SF Transportation Board Approves Demand-Based Pricing on Parking Meters

The San Francisco Municipal Transportation Agency board on Tuesday night approved a new program that would use demand-based pricing at city parking meters.

The program, which was passed by a unanimous vote,  could raise rates at some parking meters to as much as $8 an hour.

The program, designed to ease the city's parking crunch, has been dubbed "demand responsive parking," meaning meter rates would vary depending on demand, where the meter is located and the time of day. More people using the meters drives the price up to a maximum of $8 per hour. Fewer people using the meters drives the price down to a minimum of 50 cents per hour.

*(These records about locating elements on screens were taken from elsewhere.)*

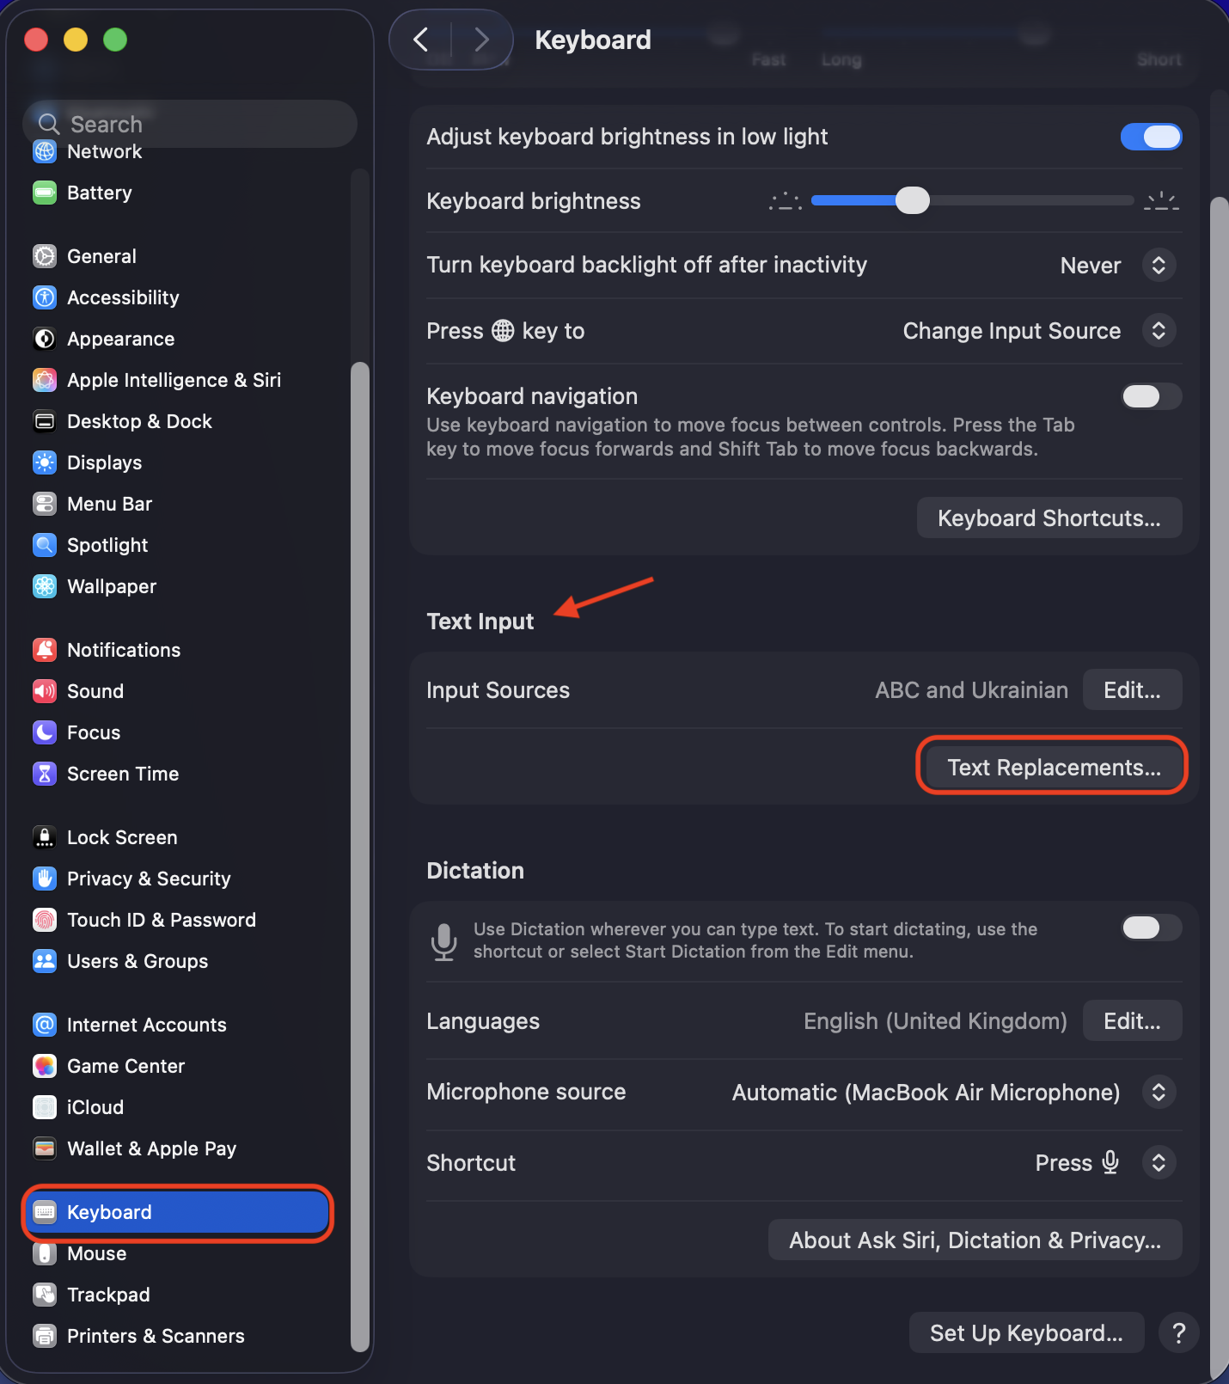Change the globe key action dropdown

click(1159, 330)
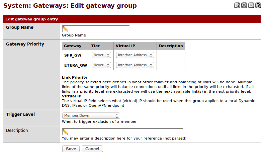Click the gear services status icon
The image size is (269, 167).
[244, 5]
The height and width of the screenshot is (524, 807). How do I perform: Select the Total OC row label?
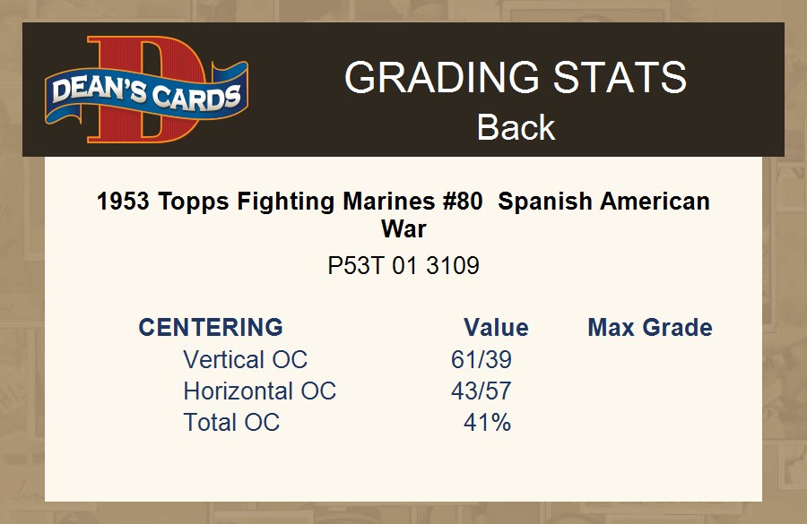coord(231,423)
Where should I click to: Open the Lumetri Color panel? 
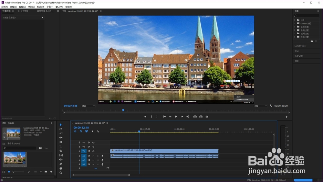tap(300, 46)
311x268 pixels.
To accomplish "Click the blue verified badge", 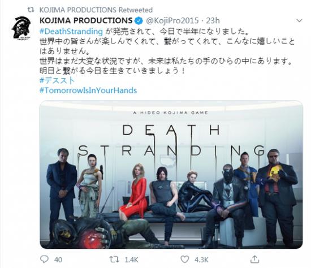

A pilot program is already in place for about a quarter of the city's parking meters, and planners say the results show it's easier for drivers to find parking. That, in turn, has resulted in and sales tax revenues increasing in those areas, planners said.

Still, the idea isn't sitting well with everybody.

"We already get hit with parking tickets," driver Andres Burgueno said. "Everything in this city is so crazy ... just to drive around and find a place to park. It's going to affect a lot of people."

The SFMTA board heard from the public on the issue Tuesday.

One concern for the board is the $8-an-hour price. Planners stress those price increases initially would be small, 25 cents an hour at first and adjusted every three months. So it could take years to get to that the $8 maximum. And there would be plenty of advance notice.